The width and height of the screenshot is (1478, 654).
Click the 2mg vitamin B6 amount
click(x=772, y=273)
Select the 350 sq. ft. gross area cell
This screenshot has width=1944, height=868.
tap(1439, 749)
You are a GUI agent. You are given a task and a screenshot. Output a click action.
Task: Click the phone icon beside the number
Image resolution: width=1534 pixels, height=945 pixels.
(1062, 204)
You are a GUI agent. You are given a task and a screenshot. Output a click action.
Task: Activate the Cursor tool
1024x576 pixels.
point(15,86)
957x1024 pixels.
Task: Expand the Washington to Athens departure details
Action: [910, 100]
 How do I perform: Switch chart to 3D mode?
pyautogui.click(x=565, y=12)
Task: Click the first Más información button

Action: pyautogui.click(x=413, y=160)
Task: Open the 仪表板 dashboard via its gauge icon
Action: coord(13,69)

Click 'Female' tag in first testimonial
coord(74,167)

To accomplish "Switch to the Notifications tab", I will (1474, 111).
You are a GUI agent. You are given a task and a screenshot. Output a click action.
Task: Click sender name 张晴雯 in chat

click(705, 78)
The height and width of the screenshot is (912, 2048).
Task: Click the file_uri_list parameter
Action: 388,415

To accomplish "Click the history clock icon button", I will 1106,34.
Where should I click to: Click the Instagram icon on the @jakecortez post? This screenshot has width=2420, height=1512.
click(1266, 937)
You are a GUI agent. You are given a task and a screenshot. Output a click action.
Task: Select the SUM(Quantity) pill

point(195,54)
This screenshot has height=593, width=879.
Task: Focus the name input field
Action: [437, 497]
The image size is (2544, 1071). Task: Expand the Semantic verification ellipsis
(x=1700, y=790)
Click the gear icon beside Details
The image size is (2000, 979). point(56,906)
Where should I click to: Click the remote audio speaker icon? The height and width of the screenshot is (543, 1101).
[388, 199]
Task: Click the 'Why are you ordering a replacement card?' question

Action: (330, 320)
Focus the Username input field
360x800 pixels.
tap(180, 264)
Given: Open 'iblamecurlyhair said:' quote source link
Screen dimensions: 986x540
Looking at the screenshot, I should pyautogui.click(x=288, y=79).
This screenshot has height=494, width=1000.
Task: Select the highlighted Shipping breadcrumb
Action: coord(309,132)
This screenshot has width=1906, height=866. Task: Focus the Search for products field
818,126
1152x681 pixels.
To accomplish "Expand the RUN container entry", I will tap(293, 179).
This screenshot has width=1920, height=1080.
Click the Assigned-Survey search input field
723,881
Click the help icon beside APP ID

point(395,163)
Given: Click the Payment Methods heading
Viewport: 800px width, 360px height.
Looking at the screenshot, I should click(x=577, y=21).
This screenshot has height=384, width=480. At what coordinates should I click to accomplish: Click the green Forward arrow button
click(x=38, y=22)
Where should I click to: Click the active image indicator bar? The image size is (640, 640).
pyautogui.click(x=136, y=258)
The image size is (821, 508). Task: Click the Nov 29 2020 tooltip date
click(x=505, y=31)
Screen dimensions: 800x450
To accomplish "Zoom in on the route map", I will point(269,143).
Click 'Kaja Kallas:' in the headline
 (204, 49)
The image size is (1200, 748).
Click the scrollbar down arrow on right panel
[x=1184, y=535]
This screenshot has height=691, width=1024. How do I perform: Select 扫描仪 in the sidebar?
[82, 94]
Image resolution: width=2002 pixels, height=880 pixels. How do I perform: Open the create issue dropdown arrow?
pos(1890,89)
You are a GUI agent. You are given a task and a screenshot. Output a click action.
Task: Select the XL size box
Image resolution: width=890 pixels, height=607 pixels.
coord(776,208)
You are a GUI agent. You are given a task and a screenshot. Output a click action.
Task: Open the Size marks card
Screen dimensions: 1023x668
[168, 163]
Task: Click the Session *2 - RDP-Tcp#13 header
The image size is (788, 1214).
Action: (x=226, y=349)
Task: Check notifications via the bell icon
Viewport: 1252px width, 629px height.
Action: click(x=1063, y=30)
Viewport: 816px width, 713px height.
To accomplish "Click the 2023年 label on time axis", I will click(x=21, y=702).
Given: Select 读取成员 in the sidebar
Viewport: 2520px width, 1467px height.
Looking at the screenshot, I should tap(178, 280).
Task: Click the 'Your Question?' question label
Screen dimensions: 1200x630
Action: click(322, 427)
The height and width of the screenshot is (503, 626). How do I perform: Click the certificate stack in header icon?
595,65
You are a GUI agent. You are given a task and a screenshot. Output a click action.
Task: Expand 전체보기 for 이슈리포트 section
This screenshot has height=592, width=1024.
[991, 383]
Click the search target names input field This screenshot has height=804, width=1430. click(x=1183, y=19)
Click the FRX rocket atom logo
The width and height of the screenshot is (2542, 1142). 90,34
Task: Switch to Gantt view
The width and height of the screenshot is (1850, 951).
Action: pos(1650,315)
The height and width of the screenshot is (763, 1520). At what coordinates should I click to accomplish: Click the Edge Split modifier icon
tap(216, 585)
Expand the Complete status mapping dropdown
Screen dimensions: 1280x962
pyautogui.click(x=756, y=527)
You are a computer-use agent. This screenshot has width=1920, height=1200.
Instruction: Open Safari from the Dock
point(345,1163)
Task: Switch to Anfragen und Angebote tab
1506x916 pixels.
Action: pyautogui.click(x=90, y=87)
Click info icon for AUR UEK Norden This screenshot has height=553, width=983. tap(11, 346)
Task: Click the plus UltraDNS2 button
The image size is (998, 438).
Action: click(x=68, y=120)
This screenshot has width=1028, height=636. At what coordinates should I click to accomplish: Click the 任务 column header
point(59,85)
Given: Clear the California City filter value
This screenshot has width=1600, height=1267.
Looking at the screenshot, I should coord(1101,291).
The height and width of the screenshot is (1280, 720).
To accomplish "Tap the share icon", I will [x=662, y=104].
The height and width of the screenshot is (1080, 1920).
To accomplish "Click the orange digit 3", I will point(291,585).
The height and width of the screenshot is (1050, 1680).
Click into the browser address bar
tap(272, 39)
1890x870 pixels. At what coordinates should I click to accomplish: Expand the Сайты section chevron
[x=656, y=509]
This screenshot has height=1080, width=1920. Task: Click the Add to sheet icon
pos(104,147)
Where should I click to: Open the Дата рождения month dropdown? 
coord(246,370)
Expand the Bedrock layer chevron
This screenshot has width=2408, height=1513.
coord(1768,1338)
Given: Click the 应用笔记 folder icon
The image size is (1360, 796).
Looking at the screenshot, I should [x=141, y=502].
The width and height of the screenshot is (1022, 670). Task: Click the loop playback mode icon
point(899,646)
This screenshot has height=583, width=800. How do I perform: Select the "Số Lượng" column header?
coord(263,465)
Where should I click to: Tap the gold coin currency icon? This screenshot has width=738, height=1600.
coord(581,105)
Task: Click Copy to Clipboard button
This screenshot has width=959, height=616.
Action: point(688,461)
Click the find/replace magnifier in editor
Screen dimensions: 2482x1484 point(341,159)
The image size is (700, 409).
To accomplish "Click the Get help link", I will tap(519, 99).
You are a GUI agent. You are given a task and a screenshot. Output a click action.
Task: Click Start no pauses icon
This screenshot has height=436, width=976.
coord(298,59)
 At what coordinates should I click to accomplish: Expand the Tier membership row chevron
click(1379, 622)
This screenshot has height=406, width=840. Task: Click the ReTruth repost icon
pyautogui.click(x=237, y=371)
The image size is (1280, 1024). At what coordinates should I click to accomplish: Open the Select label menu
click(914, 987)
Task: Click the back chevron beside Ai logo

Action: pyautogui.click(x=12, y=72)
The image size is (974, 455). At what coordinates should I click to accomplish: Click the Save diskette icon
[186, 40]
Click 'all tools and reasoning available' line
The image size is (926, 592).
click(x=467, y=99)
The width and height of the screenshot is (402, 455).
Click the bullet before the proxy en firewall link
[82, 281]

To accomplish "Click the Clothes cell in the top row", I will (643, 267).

———

_PROMPT:_ Copy all of the rows above without any changes.

_RESULT OF THIS TASK:_
The width and height of the screenshot is (1478, 654).
Click the 2mg vitamin B6 amount
click(x=772, y=273)
Select the 350 sq. ft. gross area cell
This screenshot has width=1944, height=868.
tap(1439, 749)
You are a GUI agent. You are given a task and a screenshot. Output a click action.
Task: Click the phone icon beside the number
Image resolution: width=1534 pixels, height=945 pixels.
(1062, 204)
You are a GUI agent. You are given a task and a screenshot. Output a click action.
Task: Activate the Cursor tool
1024x576 pixels.
point(15,86)
957x1024 pixels.
Task: Expand the Washington to Athens departure details
Action: [910, 100]
 How do I perform: Switch chart to 3D mode?
pyautogui.click(x=565, y=12)
Task: Click the first Más información button

Action: pyautogui.click(x=413, y=160)
Task: Open the 仪表板 dashboard via its gauge icon
Action: coord(13,69)

Click 'Female' tag in first testimonial
coord(74,167)

To accomplish "Switch to the Notifications tab", I will (1474, 111).
You are a GUI agent. You are given a task and a screenshot. Output a click action.
Task: Click sender name 张晴雯 in chat

click(705, 78)
The height and width of the screenshot is (912, 2048).
Task: Click the file_uri_list parameter
Action: 388,415

To accomplish "Click the history clock icon button", I will 1106,34.
Where should I click to: Click the Instagram icon on the @jakecortez post? This screenshot has width=2420, height=1512.
click(1266, 937)
You are a GUI agent. You are given a task and a screenshot. Output a click action.
Task: Select the SUM(Quantity) pill

point(195,54)
This screenshot has height=593, width=879.
Task: Focus the name input field
Action: [437, 497]
The image size is (2544, 1071). Task: Expand the Semantic verification ellipsis
(x=1700, y=790)
Click the gear icon beside Details
The image size is (2000, 979). point(56,906)
Where should I click to: Click the remote audio speaker icon? The height and width of the screenshot is (543, 1101).
[388, 199]
Task: Click the 'Why are you ordering a replacement card?' question

Action: (330, 320)
Focus the Username input field
360x800 pixels.
tap(180, 264)
Given: Open 'iblamecurlyhair said:' quote source link
Screen dimensions: 986x540
Looking at the screenshot, I should pyautogui.click(x=288, y=79).
This screenshot has height=494, width=1000.
Task: Select the highlighted Shipping breadcrumb
Action: coord(309,132)
This screenshot has width=1906, height=866. Task: Focus the Search for products field
818,126
1152x681 pixels.
To accomplish "Expand the RUN container entry", I will tap(293, 179).
This screenshot has width=1920, height=1080.
Click the Assigned-Survey search input field
723,881
Click the help icon beside APP ID

point(395,163)
Given: Click the Payment Methods heading
Viewport: 800px width, 360px height.
Looking at the screenshot, I should click(x=577, y=21).
This screenshot has height=384, width=480. At what coordinates should I click to accomplish: Click the green Forward arrow button
click(x=38, y=22)
Where should I click to: Click the active image indicator bar? The image size is (640, 640).
pyautogui.click(x=136, y=258)
The image size is (821, 508). Task: Click the Nov 29 2020 tooltip date
click(x=505, y=31)
Screen dimensions: 800x450
To accomplish "Zoom in on the route map", I will point(269,143).
Click 'Kaja Kallas:' in the headline
 (204, 49)
The image size is (1200, 748).
Click the scrollbar down arrow on right panel
[x=1184, y=535]
This screenshot has height=691, width=1024. How do I perform: Select 扫描仪 in the sidebar?
[82, 94]
Image resolution: width=2002 pixels, height=880 pixels. How do I perform: Open the create issue dropdown arrow?
pos(1890,89)
You are a GUI agent. You are given a task and a screenshot. Output a click action.
Task: Select the XL size box
Image resolution: width=890 pixels, height=607 pixels.
coord(776,208)
You are a GUI agent. You are given a task and a screenshot. Output a click action.
Task: Open the Size marks card
Screen dimensions: 1023x668
[168, 163]
Task: Click the Session *2 - RDP-Tcp#13 header
The image size is (788, 1214).
Action: (x=226, y=349)
Task: Check notifications via the bell icon
Viewport: 1252px width, 629px height.
Action: click(x=1063, y=30)
Viewport: 816px width, 713px height.
To accomplish "Click the 2023年 label on time axis", I will click(x=21, y=702).
Given: Select 读取成员 in the sidebar
Viewport: 2520px width, 1467px height.
Looking at the screenshot, I should tap(178, 280).
Task: Click the 'Your Question?' question label
Screen dimensions: 1200x630
Action: click(322, 427)
The height and width of the screenshot is (503, 626). How do I perform: Click the certificate stack in header icon?
595,65
You are a GUI agent. You are given a task and a screenshot. Output a click action.
Task: Expand 전체보기 for 이슈리포트 section
This screenshot has height=592, width=1024.
[991, 383]
Click the search target names input field This screenshot has height=804, width=1430. click(x=1183, y=19)
Click the FRX rocket atom logo
The width and height of the screenshot is (2542, 1142). 90,34
Task: Switch to Gantt view
The width and height of the screenshot is (1850, 951).
Action: pos(1650,315)
The height and width of the screenshot is (763, 1520). At what coordinates should I click to accomplish: Click the Edge Split modifier icon
tap(216, 585)
Expand the Complete status mapping dropdown
Screen dimensions: 1280x962
pyautogui.click(x=756, y=527)
You are a computer-use agent. This screenshot has width=1920, height=1200.
Instruction: Open Safari from the Dock
point(345,1163)
Task: Switch to Anfragen und Angebote tab
1506x916 pixels.
Action: pyautogui.click(x=90, y=87)
Click info icon for AUR UEK Norden This screenshot has height=553, width=983. tap(11, 346)
Task: Click the plus UltraDNS2 button
The image size is (998, 438).
Action: click(x=68, y=120)
This screenshot has width=1028, height=636. At what coordinates should I click to accomplish: Click the 任务 column header
point(59,85)
Given: Clear the California City filter value
This screenshot has width=1600, height=1267.
Looking at the screenshot, I should coord(1101,291).
The height and width of the screenshot is (1280, 720).
To accomplish "Tap the share icon", I will [x=662, y=104].
The height and width of the screenshot is (1080, 1920).
To accomplish "Click the orange digit 3", I will point(291,585).
The height and width of the screenshot is (1050, 1680).
Click into the browser address bar
tap(272, 39)
1890x870 pixels. At what coordinates should I click to accomplish: Expand the Сайты section chevron
[x=656, y=509]
This screenshot has height=1080, width=1920. Task: Click the Add to sheet icon
pos(104,147)
Where should I click to: Open the Дата рождения month dropdown? 
coord(246,370)
Expand the Bedrock layer chevron
This screenshot has width=2408, height=1513.
coord(1768,1338)
Given: Click the 应用笔记 folder icon
The image size is (1360, 796).
Looking at the screenshot, I should [x=141, y=502].
The width and height of the screenshot is (1022, 670). Task: Click the loop playback mode icon
point(899,646)
This screenshot has height=583, width=800. How do I perform: Select the "Số Lượng" column header?
coord(263,465)
Where should I click to: Tap the gold coin currency icon? This screenshot has width=738, height=1600.
coord(581,105)
Task: Click Copy to Clipboard button
This screenshot has width=959, height=616.
Action: point(688,461)
Click the find/replace magnifier in editor
Screen dimensions: 2482x1484 point(341,159)
The image size is (700, 409).
To accomplish "Click the Get help link", I will tap(519, 99).
You are a GUI agent. You are given a task and a screenshot. Output a click action.
Task: Click Start no pauses icon
This screenshot has height=436, width=976.
coord(298,59)
 At what coordinates should I click to accomplish: Expand the Tier membership row chevron
click(1379, 622)
This screenshot has height=406, width=840. Task: Click the ReTruth repost icon
pyautogui.click(x=237, y=371)
The image size is (1280, 1024). At what coordinates should I click to accomplish: Open the Select label menu
click(914, 987)
Task: Click the back chevron beside Ai logo

Action: pyautogui.click(x=12, y=72)
The image size is (974, 455). At what coordinates should I click to accomplish: Click the Save diskette icon
[186, 40]
Click 'all tools and reasoning available' line
The image size is (926, 592).
click(x=467, y=99)
The width and height of the screenshot is (402, 455).
Click the bullet before the proxy en firewall link
[82, 281]

To accomplish "Click the Clothes cell in the top row", I will (643, 267).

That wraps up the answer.